The window to act is now, and the campus LAN is not exempt.

This WWT Research Note examines why MACsec-enabled campus networks are exposed to quantum threats, despite using AES encryption, and what organizations can do about it. It covers the architecture of LAN MACsec and where the quantum vulnerability actually lives, a four-stage PQC maturity model to guide phased adoption, the technical and operational prerequisites for achieving full PQC protection, a practical migration path designed for brownfield environments and a time-horizoned readiness roadmap tied to the Q-Day timeline.

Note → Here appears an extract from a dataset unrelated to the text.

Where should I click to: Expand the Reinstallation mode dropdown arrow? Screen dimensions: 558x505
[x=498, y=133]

Readers will come away with:

  • A clear understanding of why the 802.1X/EAP-TLS control plane is the quantum risk surface and not the MACsec data plane
  • A framework for assessing where their infrastructure sits today and what it takes to move forward
  • Actionable guidance on hybrid PQC deployment as the recommended near-term enterprise state
  • A realistic migration path that maintains network availability throughout the transition
  • A clear sense of timing: 2026 is the year to inventory, test and begin deploying. Not the year to start planning.

Who should read this note

This WWT Research Note serves two primary audiences:

  1. IT security leaders and network architects responsible for PQC strategy will find the executive summary, threat vectors, maturity model summary, and Q-Day Readiness Roadmap most relevant.
  2. Network engineers and PKI administrators who implement migration will find the most value in our practitioner deep dives, available in the MACsec architecture, PQC key types and prerequisites sections.

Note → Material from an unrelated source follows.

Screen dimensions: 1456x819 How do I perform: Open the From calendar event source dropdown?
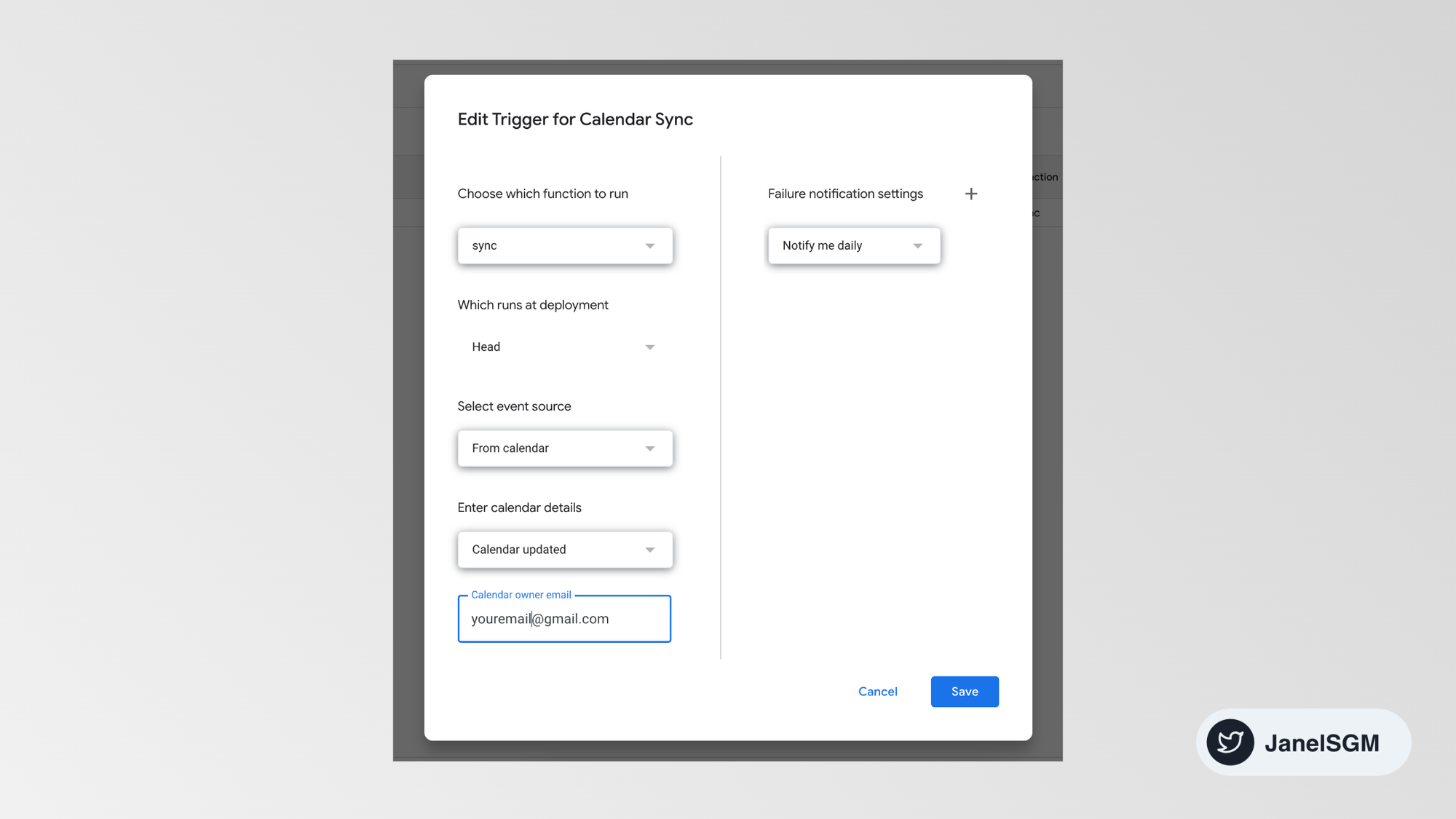coord(564,447)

Why the LAN cannot be overlooked when preparing for Q‑Day

At first glance, worrying about PQC on a MACsec-enabled link seems counterintuitive. MACsec uses AES symmetric encryption, which is widely considered quantum resistant. The vulnerability, however, lies not in the data plane but in the control plane and key exchange mechanism.

Key threat vectors

Four threat vectors explain why the campus LAN cannot be excluded from PQC planning:

1. The key exchange vulnerability (MKA and 802.1X)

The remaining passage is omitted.